From previous study [21], following main results were achieved, which are the basis for further new experiments in this current research work.

Correlation between network density and number of driver nodes: For this purpose, network densities and number of driver nodes in those networks are plotted against each other to see the increase/decrease in number of driver nodes with the increase/decrease in the densities of the networks.
Structural measures and density of driver nodes: In this step a comparison of structural measures like (Betweenness Centrality, Closeness Centrality, Nodes, Edges, Eigenvector Centrality and Clustering Coefficient) is presented with the density of number of driver nodes. Density of number of driver nodes is defined as total number of driver nodes divided by total number of nodes in the network.
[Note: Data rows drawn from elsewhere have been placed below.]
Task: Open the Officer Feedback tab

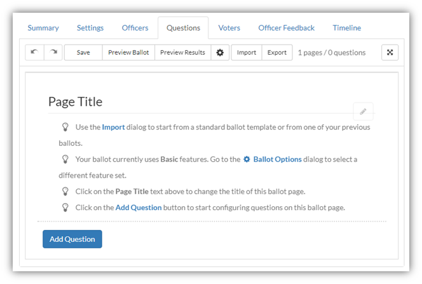Action: [287, 28]
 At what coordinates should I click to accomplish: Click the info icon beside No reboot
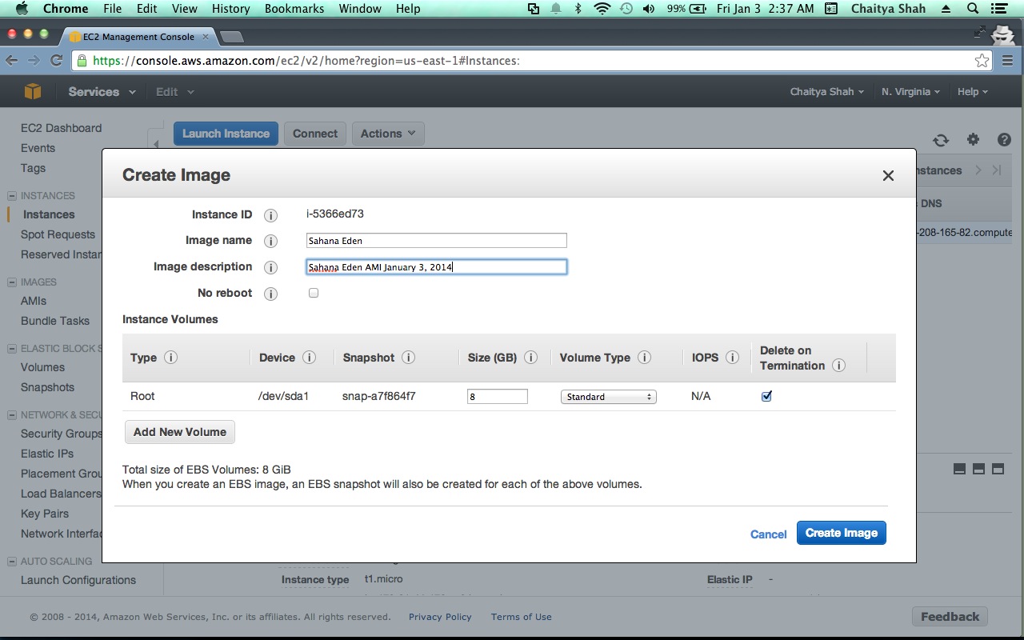point(270,294)
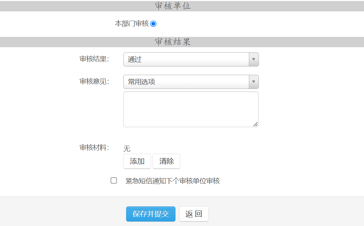This screenshot has width=364, height=226.
Task: Expand the 审核结果 dropdown arrow
Action: (253, 59)
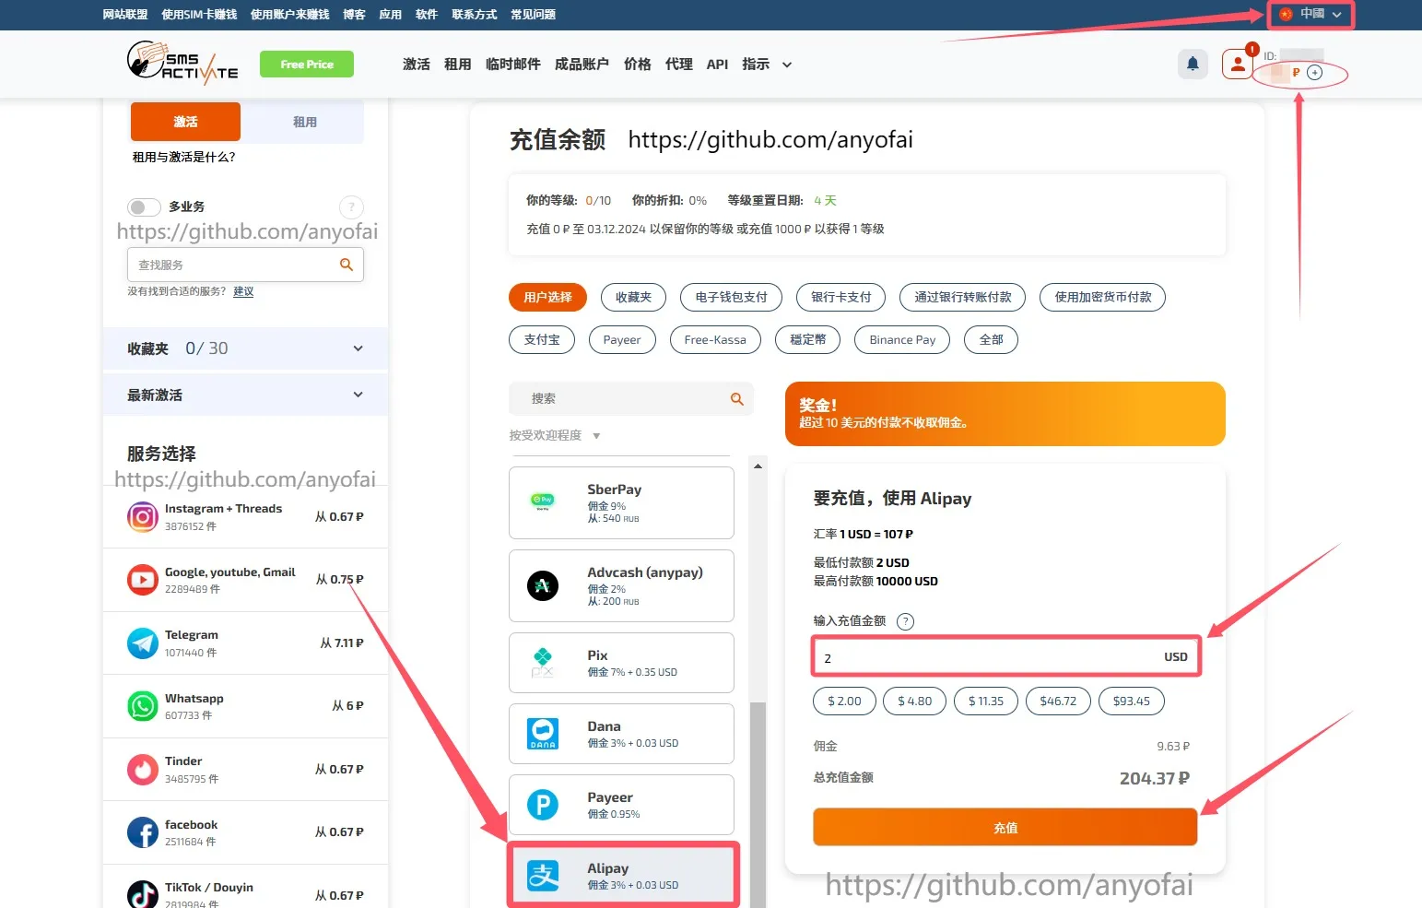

In our proposed methods, we utilise driver nodes within the communities of networks for the influence spread using Linear Threshold Model. To make the driver nodes more influential, we propose different ranking mechanisms to see the number of nodes influenced after a certain time with a certain percentage of seed nodes in synthetic as well as real networks. The detail of network datasets has been presented in the later sections. We explain our method to select seed nodes from the communities in the next section.

3 Methodology

This work springs from the question, whether network control methods, in particular driver node selection, can be used to improve seed selection in influence models.

This prompts two possible approaches: (i) using driver nodes selected from the network as a whole, and (ii) using driver nodes selected at the community level as seeds. For all experiments, we used the Linear Threshold Model to model influence propagation. We used a set threshold of 0.5 for the network diffusion model. We have previously observed that a threshold value of at least 0.4 accelerates influence propagation [4].

3.1 Datasets Description

To enable comprehensive and robust testing of the proposed approaches, both generated and real-world social networks have been used. Following is a brief description of networks used in the experiments.

1.
Generated Networks: we generated random, small-world and scale free networks from network size of (100, 200, 300, 400, 500) nodes. For each network size (from 100 to 500), we generated networks with increasing density, to the maximum density of 1. A total of 720 networks were generated [21].
2.
Social Networks: we use 22 real-world social networks of varying size, the number of nodes and number of edges are presented in Table 2. The networks are available for download at SNAP^{Footnote 1}.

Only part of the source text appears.